**Problem to solve:**
Make a verbatim copy of the records; pictures stay out.

**Study material:**
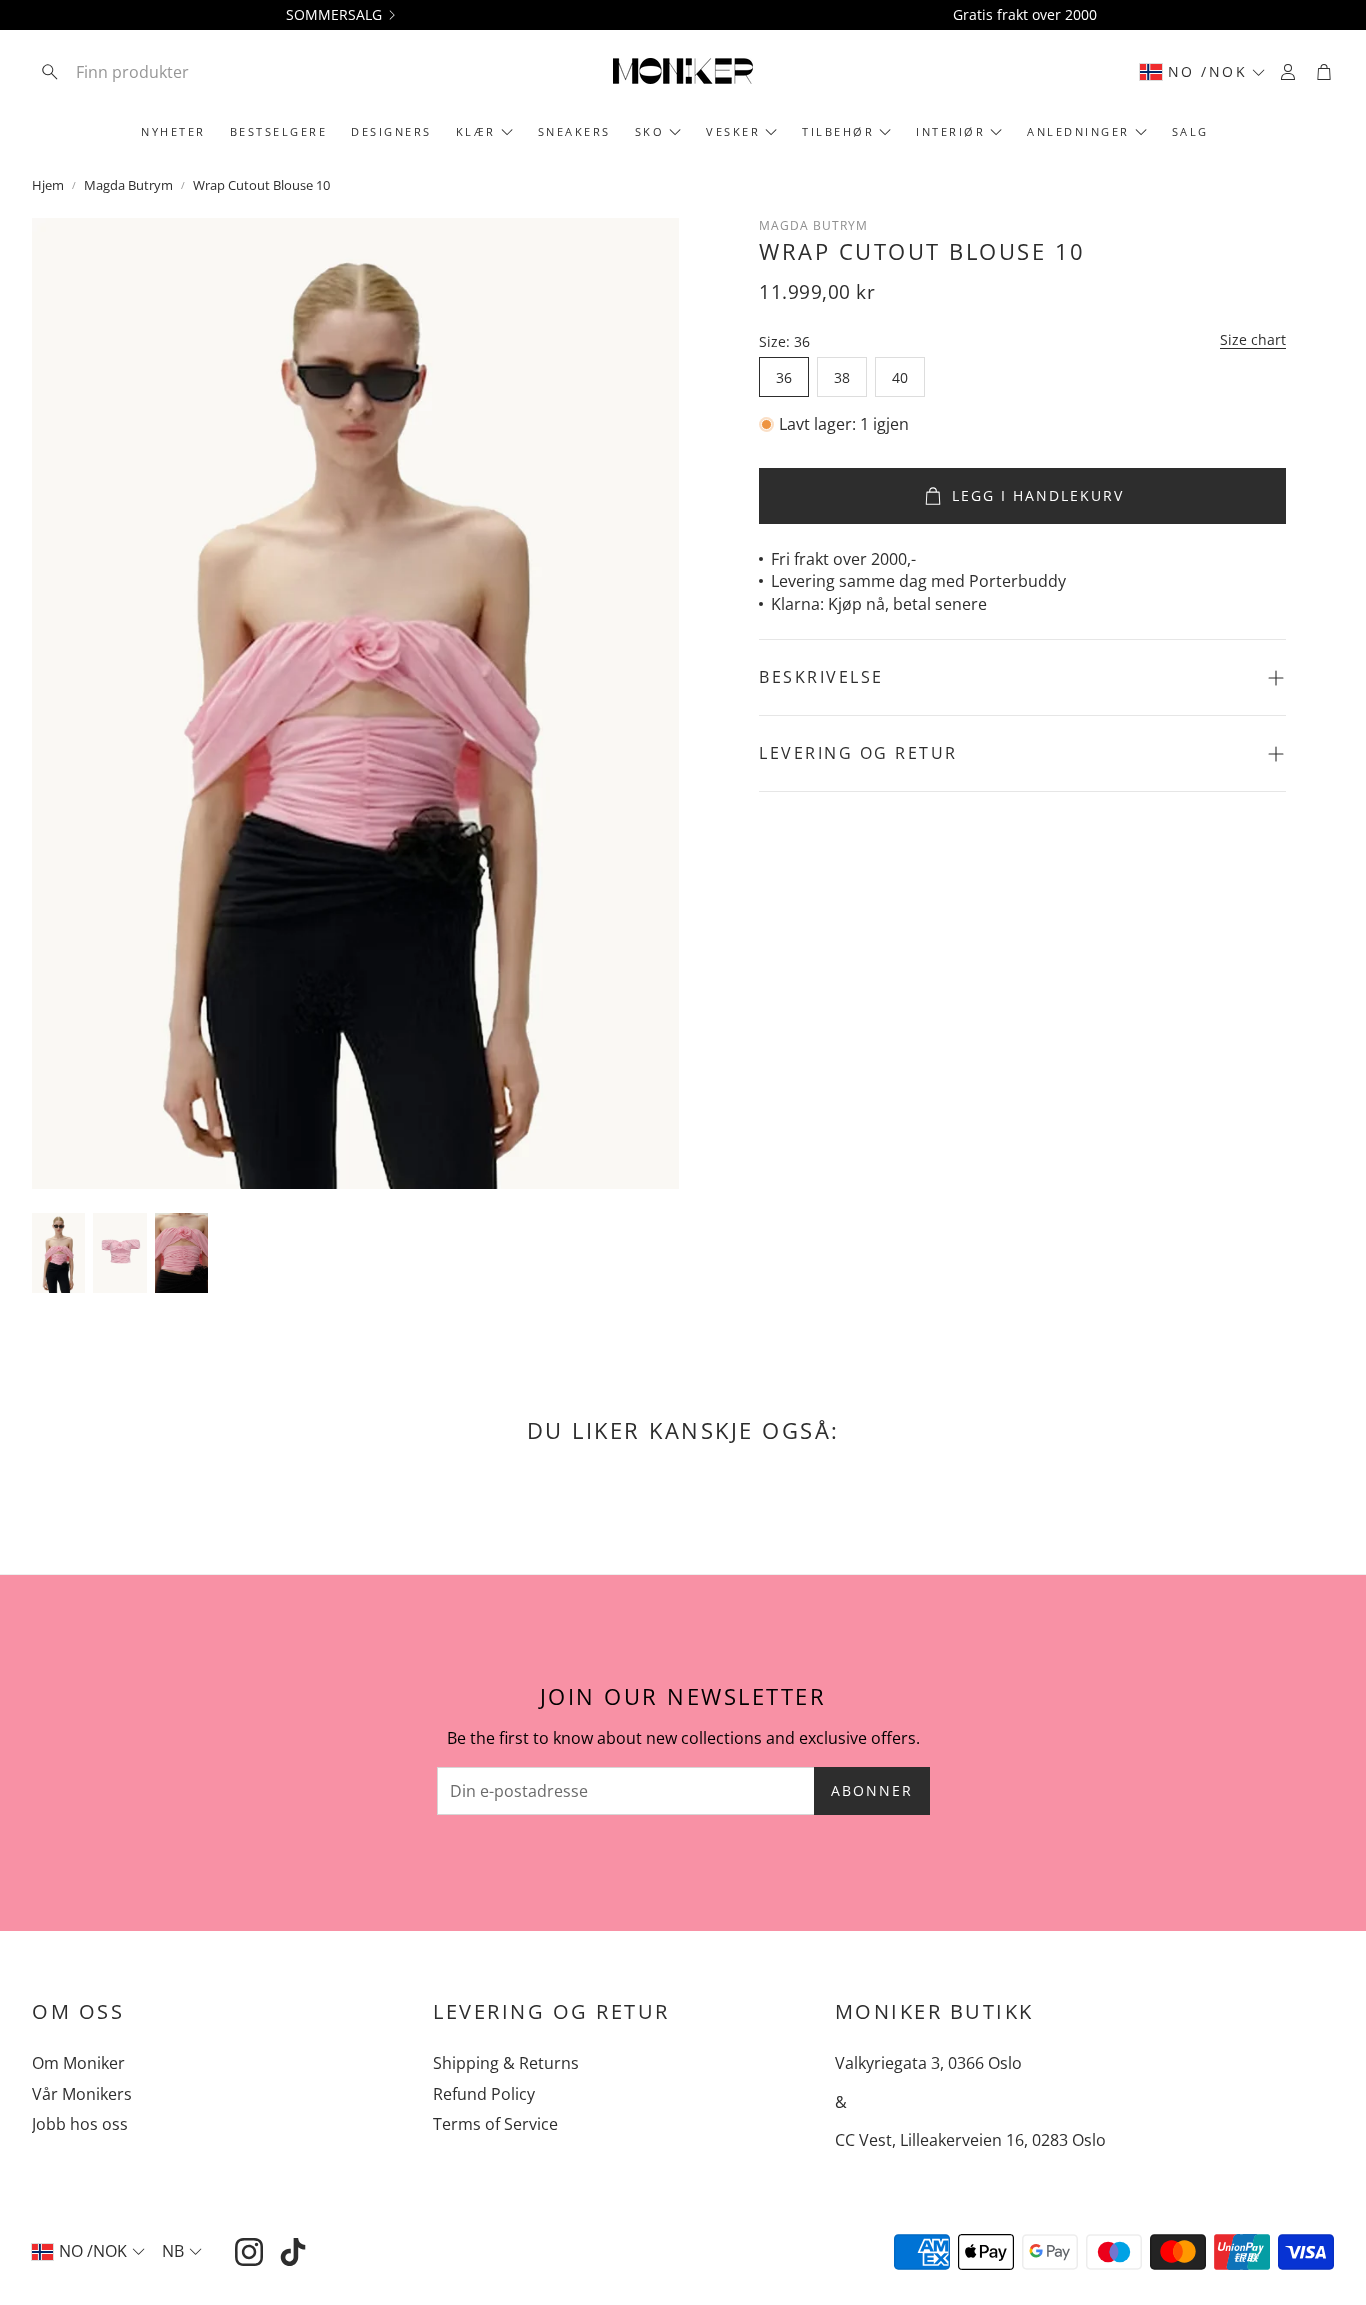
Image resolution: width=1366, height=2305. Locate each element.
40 (900, 377)
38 (842, 377)
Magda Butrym (128, 185)
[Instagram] (249, 2252)
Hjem (48, 185)
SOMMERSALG (334, 15)
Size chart (1253, 340)
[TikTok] (293, 2252)
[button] (163, 72)
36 (784, 377)
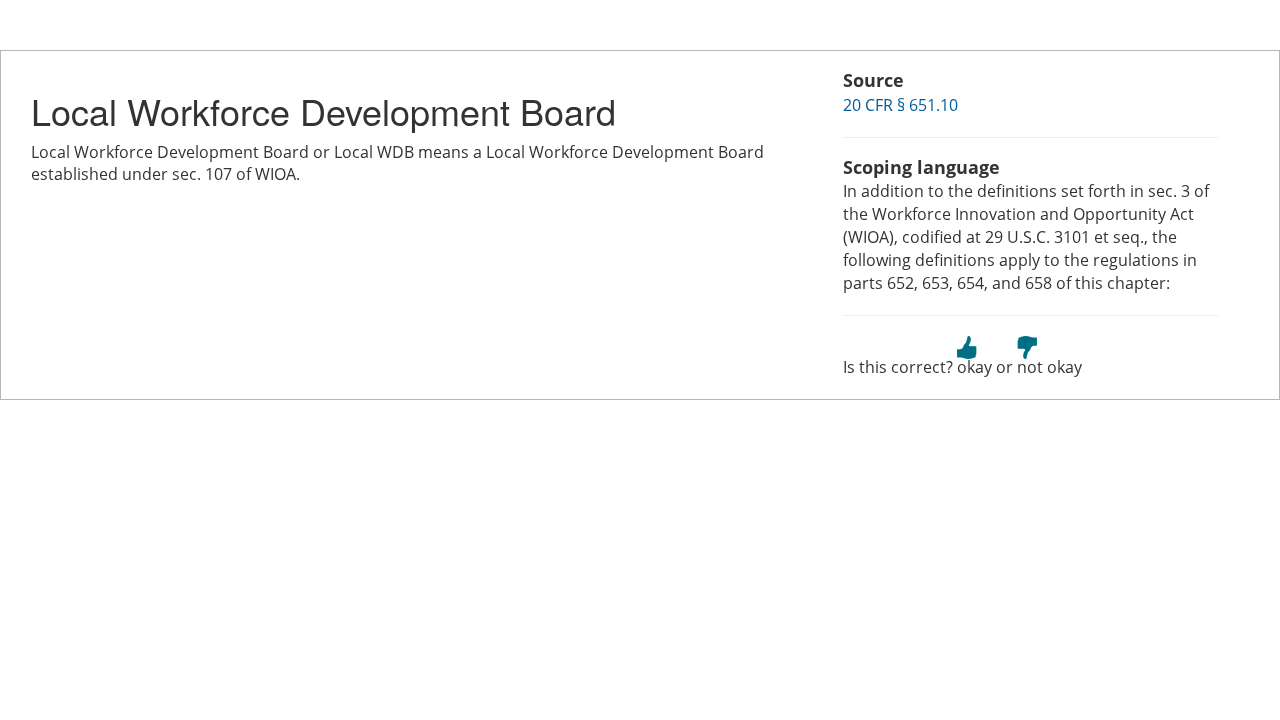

**Reply to the task:**
Image resolution: width=1366, height=2305. Locate each element.
40 (900, 377)
38 (842, 377)
Magda Butrym (128, 185)
[Instagram] (249, 2252)
Hjem (48, 185)
SOMMERSALG (334, 15)
Size chart (1253, 340)
[TikTok] (293, 2252)
[button] (163, 72)
36 (784, 377)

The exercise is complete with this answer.